### TASK STATEMENT
Return the data below exactly, stopping after the line with "octubre 2021 (29, 2074)".

(Collected data entries)
......

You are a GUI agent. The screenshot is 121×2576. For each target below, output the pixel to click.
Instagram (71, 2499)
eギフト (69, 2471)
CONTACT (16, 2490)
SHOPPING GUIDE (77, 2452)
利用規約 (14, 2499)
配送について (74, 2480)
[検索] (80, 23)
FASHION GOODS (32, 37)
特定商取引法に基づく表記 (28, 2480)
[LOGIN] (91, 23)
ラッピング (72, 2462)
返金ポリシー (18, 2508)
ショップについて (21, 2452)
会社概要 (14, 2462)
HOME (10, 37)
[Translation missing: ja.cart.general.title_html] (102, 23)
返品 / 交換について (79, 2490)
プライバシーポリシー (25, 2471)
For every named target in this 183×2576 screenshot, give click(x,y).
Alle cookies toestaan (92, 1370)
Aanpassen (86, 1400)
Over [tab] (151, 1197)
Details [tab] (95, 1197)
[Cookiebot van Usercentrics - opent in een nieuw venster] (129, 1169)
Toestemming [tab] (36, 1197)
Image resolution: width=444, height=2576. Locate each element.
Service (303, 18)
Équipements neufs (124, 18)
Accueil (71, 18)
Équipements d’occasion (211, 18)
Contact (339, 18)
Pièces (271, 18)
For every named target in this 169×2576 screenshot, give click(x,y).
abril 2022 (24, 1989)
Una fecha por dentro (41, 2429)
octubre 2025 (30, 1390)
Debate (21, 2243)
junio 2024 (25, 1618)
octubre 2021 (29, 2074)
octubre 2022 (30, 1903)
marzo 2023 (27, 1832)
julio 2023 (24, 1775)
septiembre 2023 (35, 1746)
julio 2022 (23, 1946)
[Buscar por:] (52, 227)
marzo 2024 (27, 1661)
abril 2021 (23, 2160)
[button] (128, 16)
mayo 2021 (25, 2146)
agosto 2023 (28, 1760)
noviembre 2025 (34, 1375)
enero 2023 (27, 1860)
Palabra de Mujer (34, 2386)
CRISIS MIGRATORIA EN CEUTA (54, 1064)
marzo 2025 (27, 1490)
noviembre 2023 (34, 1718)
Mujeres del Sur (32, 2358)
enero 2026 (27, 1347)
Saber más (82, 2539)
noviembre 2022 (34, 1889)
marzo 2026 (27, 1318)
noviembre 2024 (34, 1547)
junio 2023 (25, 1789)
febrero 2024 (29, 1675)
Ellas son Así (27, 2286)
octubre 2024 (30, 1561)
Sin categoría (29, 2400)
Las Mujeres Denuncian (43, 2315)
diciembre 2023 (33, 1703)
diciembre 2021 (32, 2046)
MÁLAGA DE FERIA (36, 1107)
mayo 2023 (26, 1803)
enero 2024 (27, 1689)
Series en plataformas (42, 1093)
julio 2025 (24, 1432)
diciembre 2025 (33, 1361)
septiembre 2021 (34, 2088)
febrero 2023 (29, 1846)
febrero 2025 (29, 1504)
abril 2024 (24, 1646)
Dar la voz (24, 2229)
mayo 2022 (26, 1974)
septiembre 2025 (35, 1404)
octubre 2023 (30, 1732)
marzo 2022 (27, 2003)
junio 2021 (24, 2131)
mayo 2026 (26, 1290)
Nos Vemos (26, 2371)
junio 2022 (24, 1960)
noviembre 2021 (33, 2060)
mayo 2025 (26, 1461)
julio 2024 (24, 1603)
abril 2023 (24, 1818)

......

### RESULT OF THIS EXERCISE
You are a GUI agent. The screenshot is 121×2576. For each target below, output the pixel to click.
Instagram (71, 2499)
eギフト (69, 2471)
CONTACT (16, 2490)
SHOPPING GUIDE (77, 2452)
利用規約 (14, 2499)
配送について (74, 2480)
[検索] (80, 23)
FASHION GOODS (32, 37)
特定商取引法に基づく表記 (28, 2480)
[LOGIN] (91, 23)
ラッピング (72, 2462)
返金ポリシー (18, 2508)
ショップについて (21, 2452)
会社概要 (14, 2462)
HOME (10, 37)
[Translation missing: ja.cart.general.title_html] (102, 23)
返品 / 交換について (79, 2490)
プライバシーポリシー (25, 2471)
For every named target in this 183×2576 screenshot, give click(x,y).
Alle cookies toestaan (92, 1370)
Aanpassen (86, 1400)
Over [tab] (151, 1197)
Details [tab] (95, 1197)
[Cookiebot van Usercentrics - opent in een nieuw venster] (129, 1169)
Toestemming [tab] (36, 1197)
Image resolution: width=444, height=2576. Locate each element.
Service (303, 18)
Équipements neufs (124, 18)
Accueil (71, 18)
Équipements d’occasion (211, 18)
Contact (339, 18)
Pièces (271, 18)
For every named target in this 169×2576 screenshot, give click(x,y).
abril 2022 (24, 1989)
Una fecha por dentro (41, 2429)
octubre 2025 (30, 1390)
Debate (21, 2243)
junio 2024 (25, 1618)
octubre 2021 (29, 2074)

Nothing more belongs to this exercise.